U.S. President Obama opened his appearance at the G20 summit of world leaders in Australia with a speech that had to make Beijing think, reports GHN based on CNN.
The United States is a big part of the power balance in Asia and plans to throw more of its weight onto the scale, the president told a crowd at the University of Queensland in Brisbane.
"We will continue to deepen our engagement using every element of American power -- diplomacy, military, economic, development, the power of our values and ideals," he said.
And the United States will band together with nations in the region. It will work toward giving them more heft -- so that big nations do not "bully the small," Obama said.
That has been a common phrase used in reference to territorial disputes between China and other southeast Asian nations.
China's relations with Vietnam and the Philippines have soured over maritime tensions.

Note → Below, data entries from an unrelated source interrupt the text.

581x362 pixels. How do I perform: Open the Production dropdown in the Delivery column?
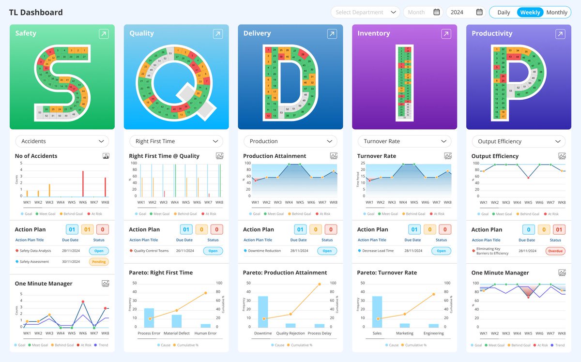pyautogui.click(x=290, y=141)
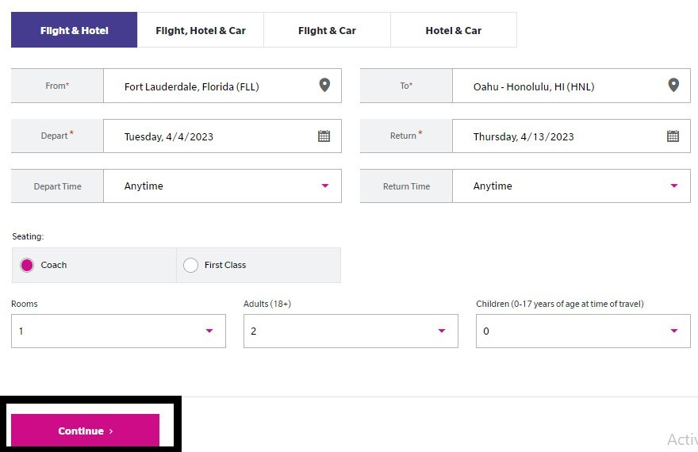The image size is (698, 452).
Task: Click the Continue button
Action: [85, 431]
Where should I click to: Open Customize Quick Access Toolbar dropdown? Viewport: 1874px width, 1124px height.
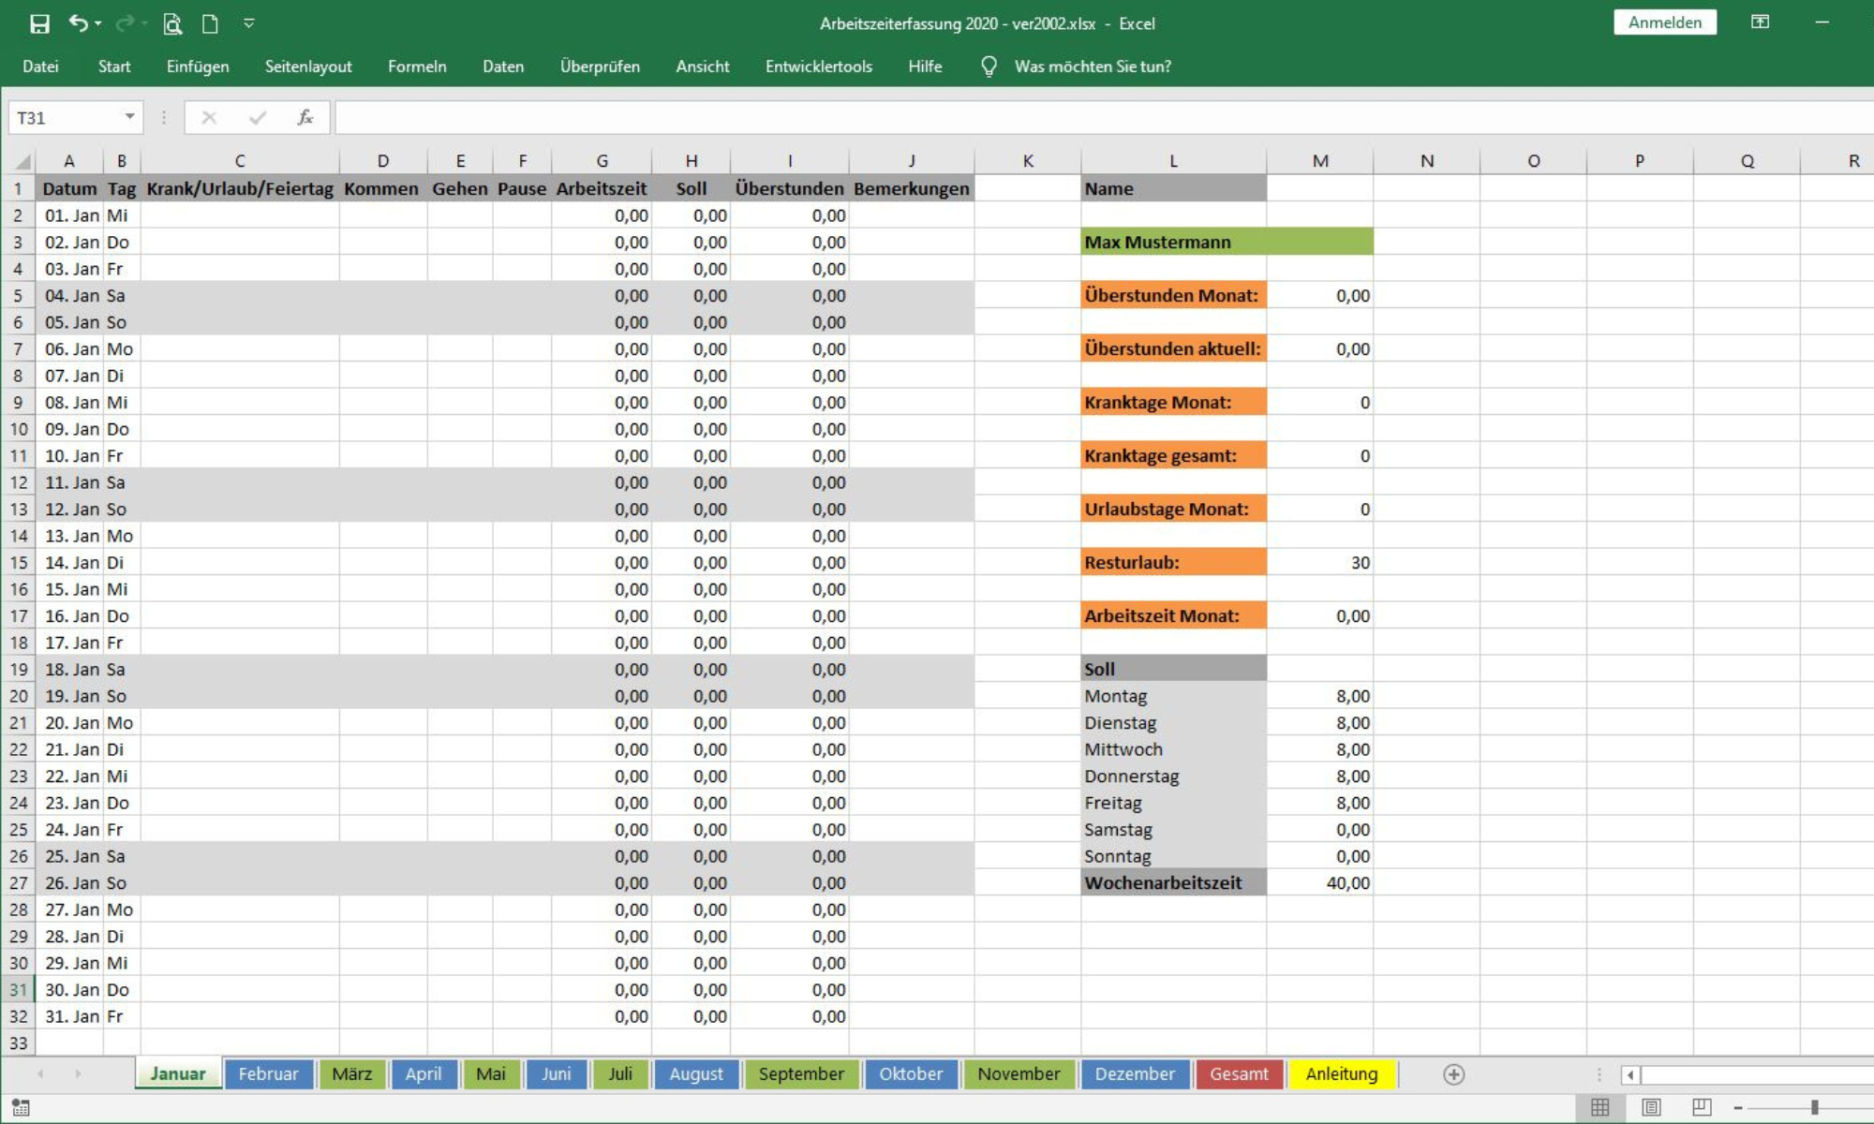(248, 23)
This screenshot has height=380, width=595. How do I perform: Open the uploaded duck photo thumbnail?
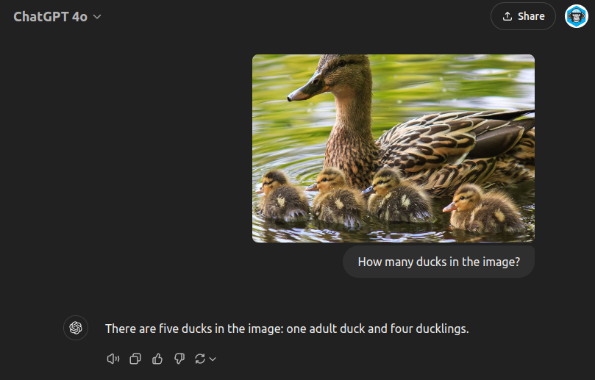click(393, 148)
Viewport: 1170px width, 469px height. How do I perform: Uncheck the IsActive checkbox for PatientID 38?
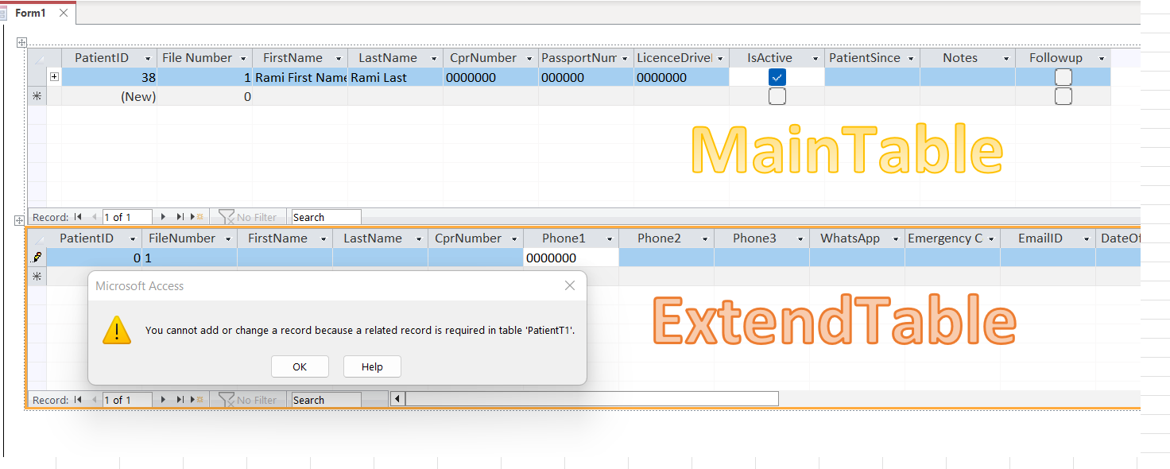click(777, 76)
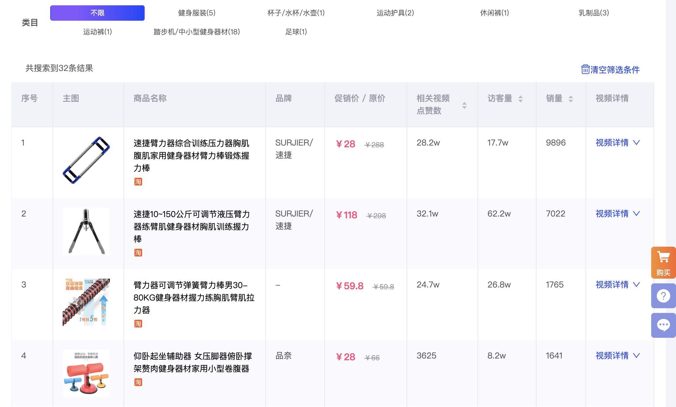
Task: Click the red spring arm bar thumbnail
Action: [x=86, y=302]
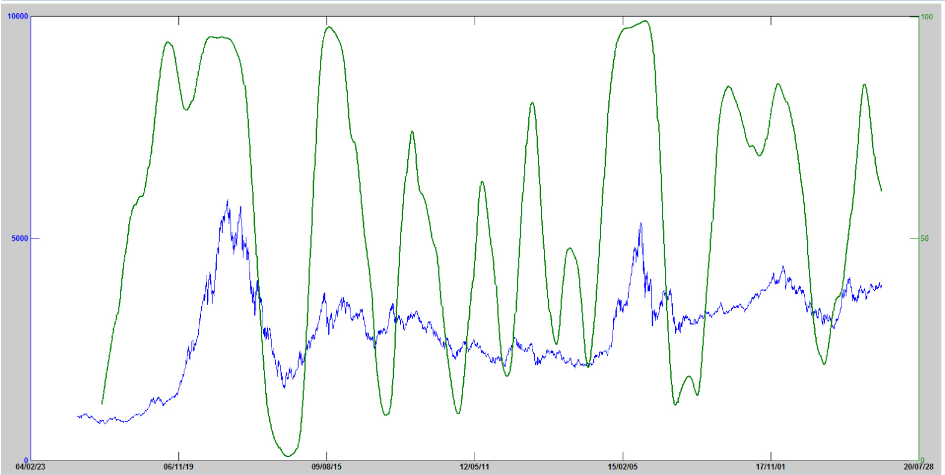Select the 09/08/15 date label
Image resolution: width=945 pixels, height=475 pixels.
pos(326,467)
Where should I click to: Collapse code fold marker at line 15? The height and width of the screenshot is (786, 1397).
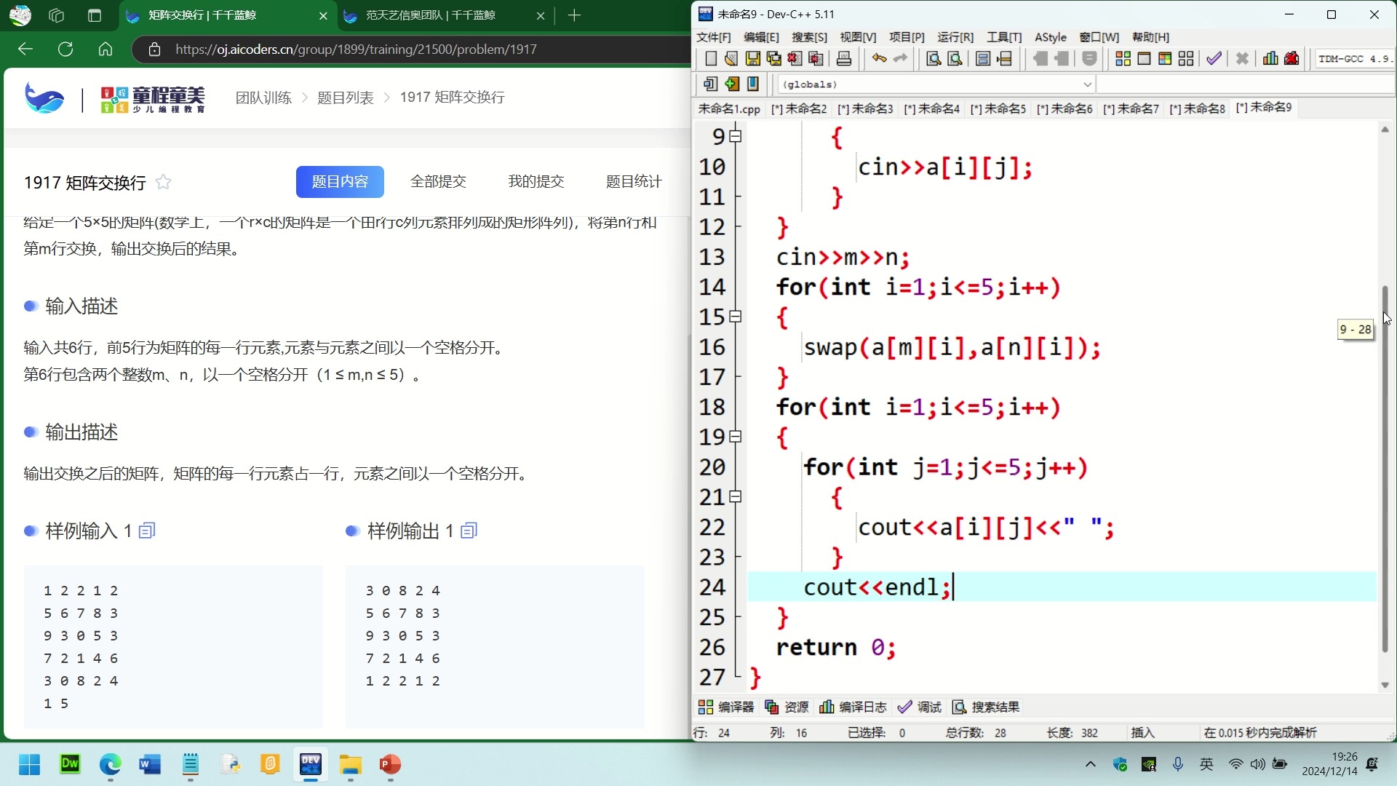(736, 317)

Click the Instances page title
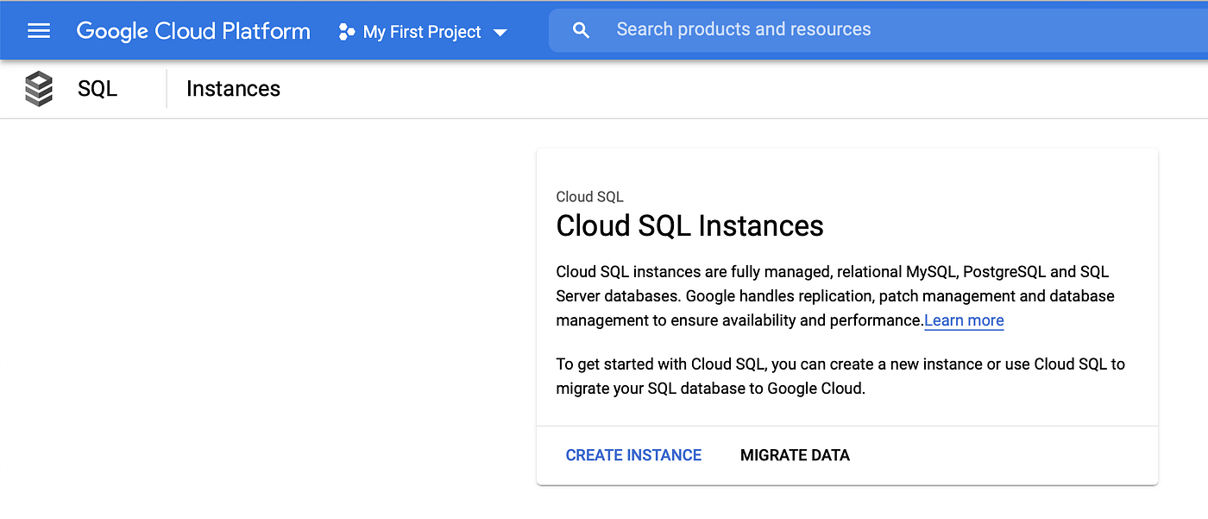tap(233, 89)
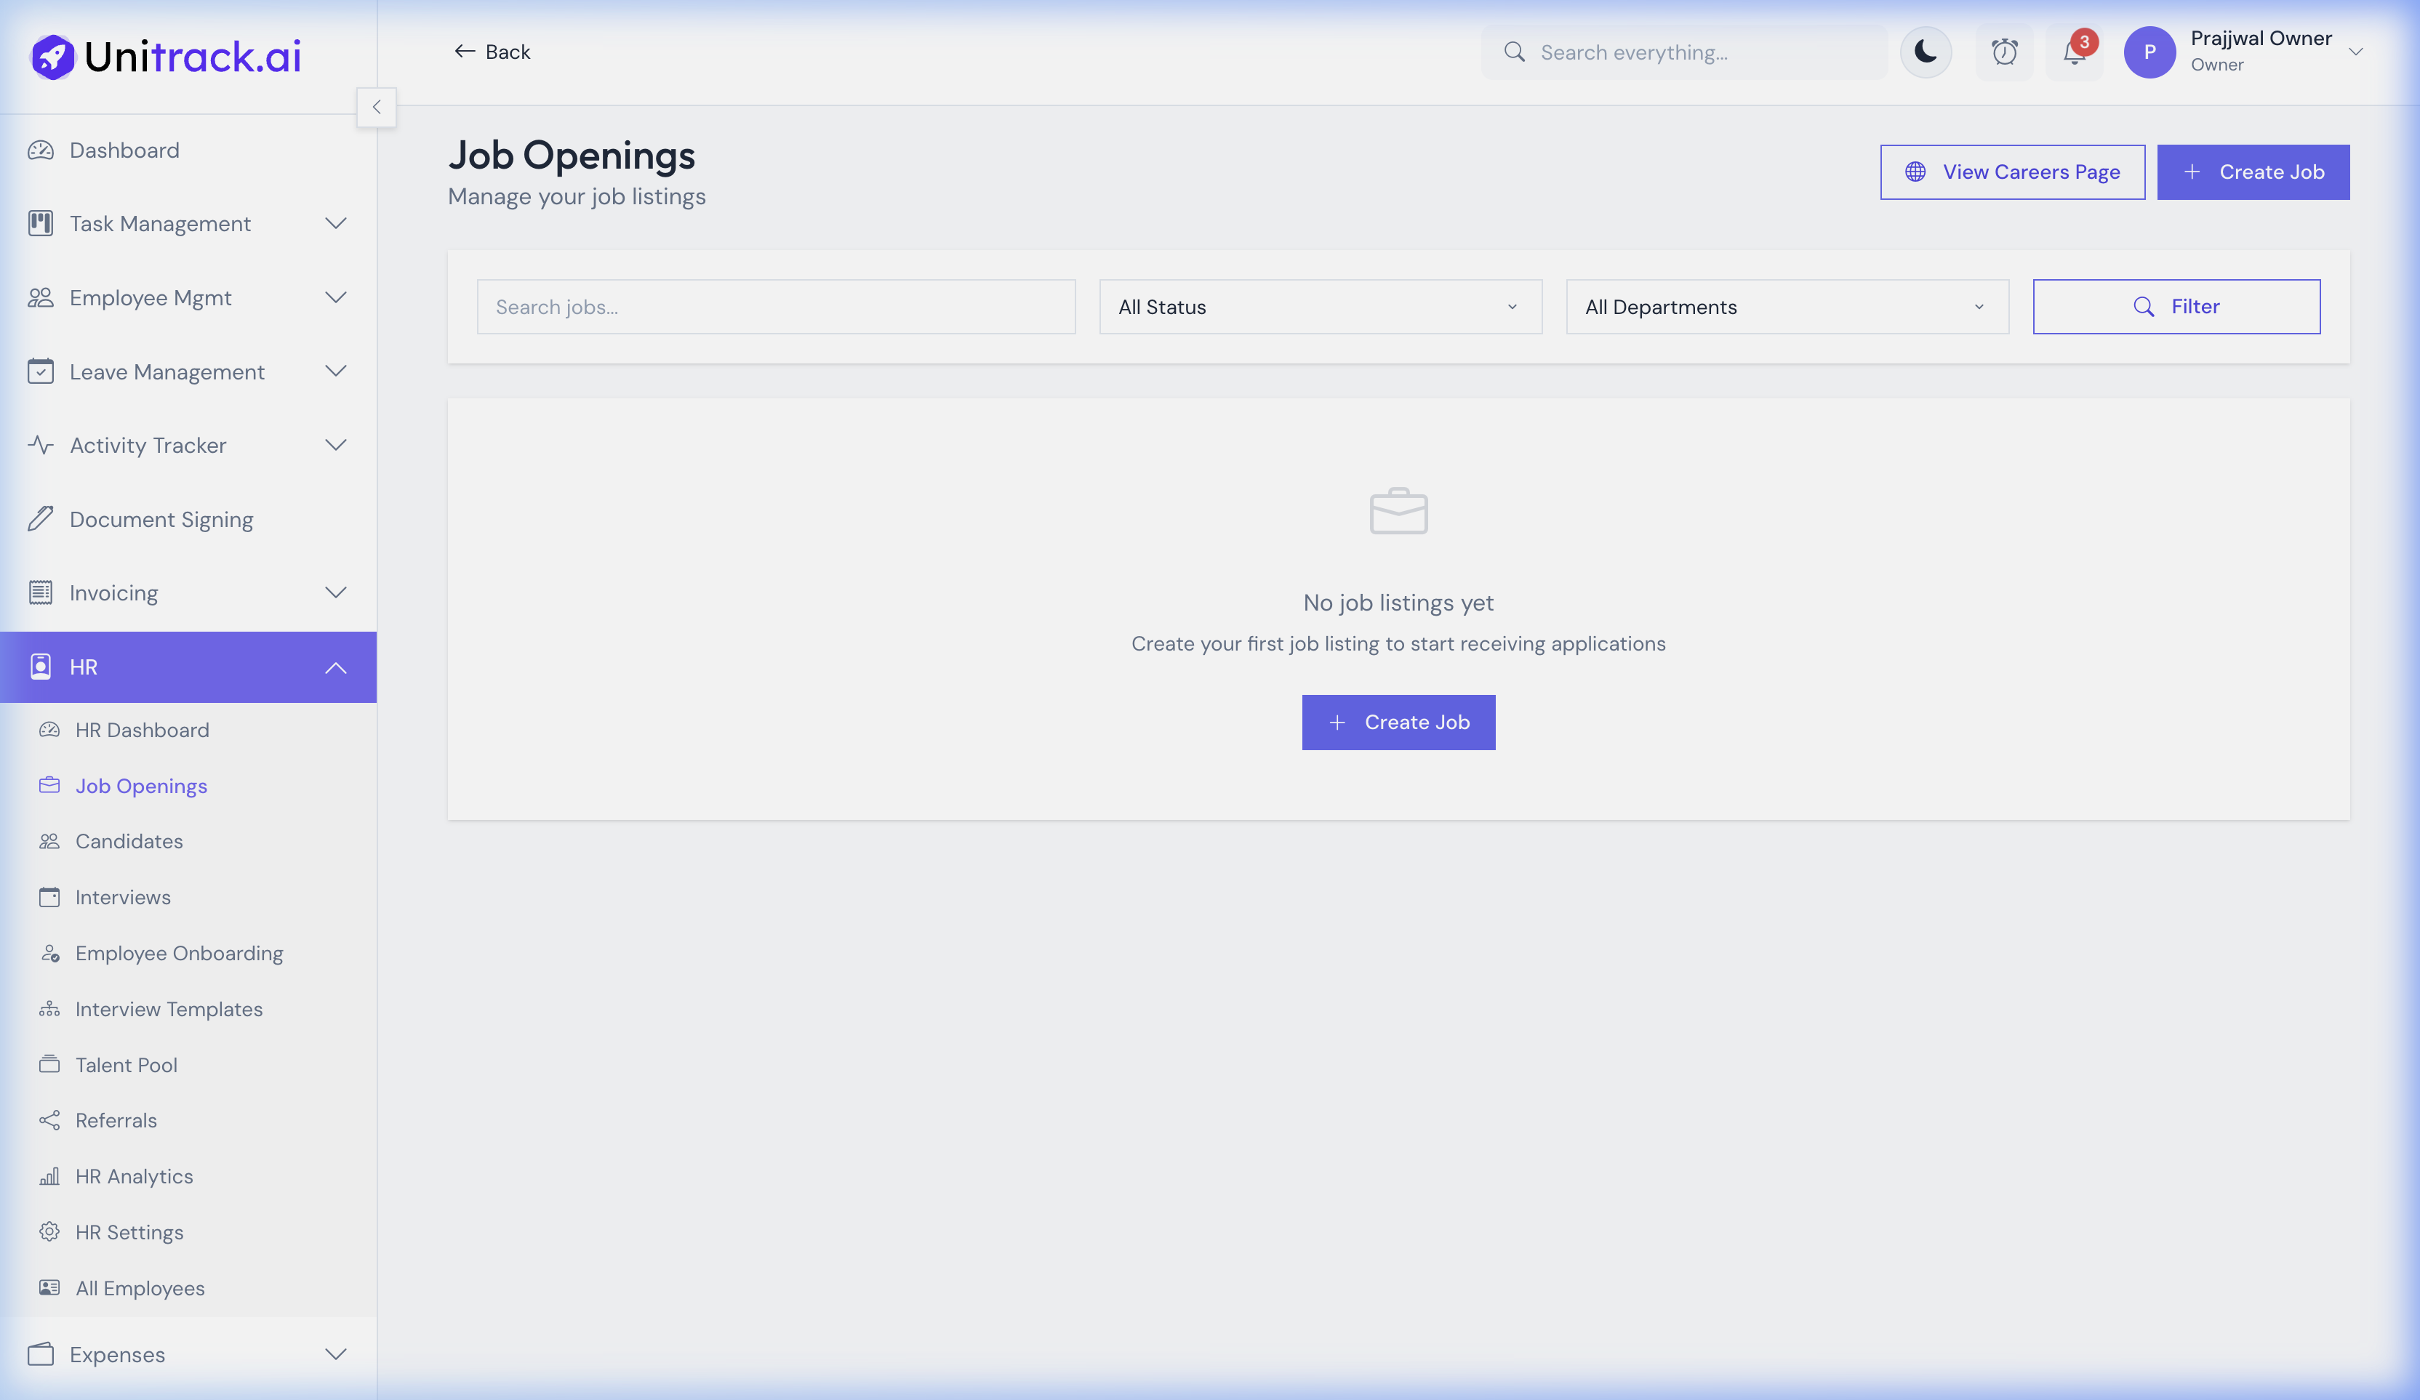Open the timer clock icon
Screen dimensions: 2420x1400
[x=2004, y=52]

But China's bitterest dispute has been with Japan.
Military boats and planes have hummed around small, uninhabited islands that both countries lay claim to,heating up rhetoric and defense posturing between Tokyo and Beijing.
In many of the disputes, access to underwater oil has been at stake.
Obama singled out China, saying it would have to play by the same rules as its neighbors.
"We'll support ASEAN's effort to reach a code of conduct with China that reinforces international law in the South China Sea," he said.
ASEAN stands for the Association of Southeast Asian Nations, and it is made up of 10 smaller Southeast Asian nations, most of them developing economies.
China, Japan and South Korea are not members.